Writing a note was difficult. Whatever I said, Mom would flip out. So would Charlie and Lucas. Liz might be the only one who wouldn’t. Guilt overwhelmed me, especially as I looked at our Christmas tree lights twinkling in the early morning darkness. But Dad’s absence had hit me harder than ever last night. I couldn’t face going into a brand new year without him.
Somehow I knew I could find him. I believed it deep in my soul, as much as I’d ever believed anything. It was like I could feel him calling to me. But I had to go by myself.

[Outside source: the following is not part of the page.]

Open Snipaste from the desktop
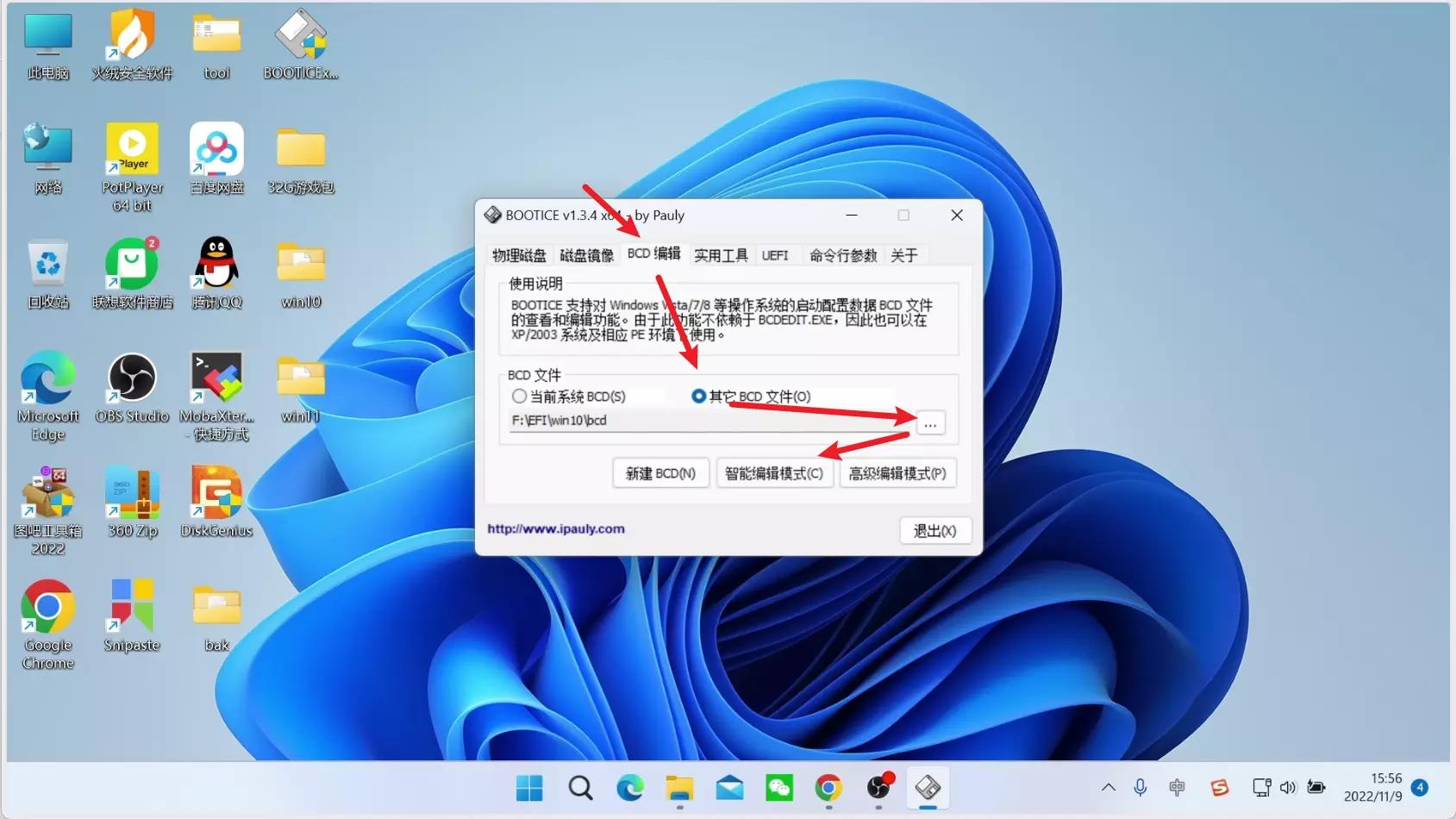Viewport: 1456px width, 819px height. (x=131, y=603)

I feared that if Dad saw Charlie, who he hadn’t spoken to in years, or Lucas, who he didn’t even know, or Mom, whose life had fallen apart when he left, it would be too much for him. Seeing anyone but me could crack whatever shell might be protecting him. I imagined him as a terrified child, hiding somewhere, waiting to be found.
Dear Mom,
Please don’t freak. Don’t call the cops or send out a search party. I’m safe. I have Toby with me for protection. I’ll be back soon, and Dad will be with me when I return. I’ll call you from the road.
Love, Darcy.
I wandered into the living room for one last look at the tree before I left. I knelt down and inspected the pile of presents. I looked for Lucas’s handwriting on the gift tags. He wasn’t kidding about the twelve days of Christmas; it looked like half the packages were from him to me. A heavy weight settled in my chest as I remembered how he’d stormed out of the house last night, too angry to even say good-bye. I picked up a small jewelry-sized box from him, hesitated, and then shoved it in my pocket.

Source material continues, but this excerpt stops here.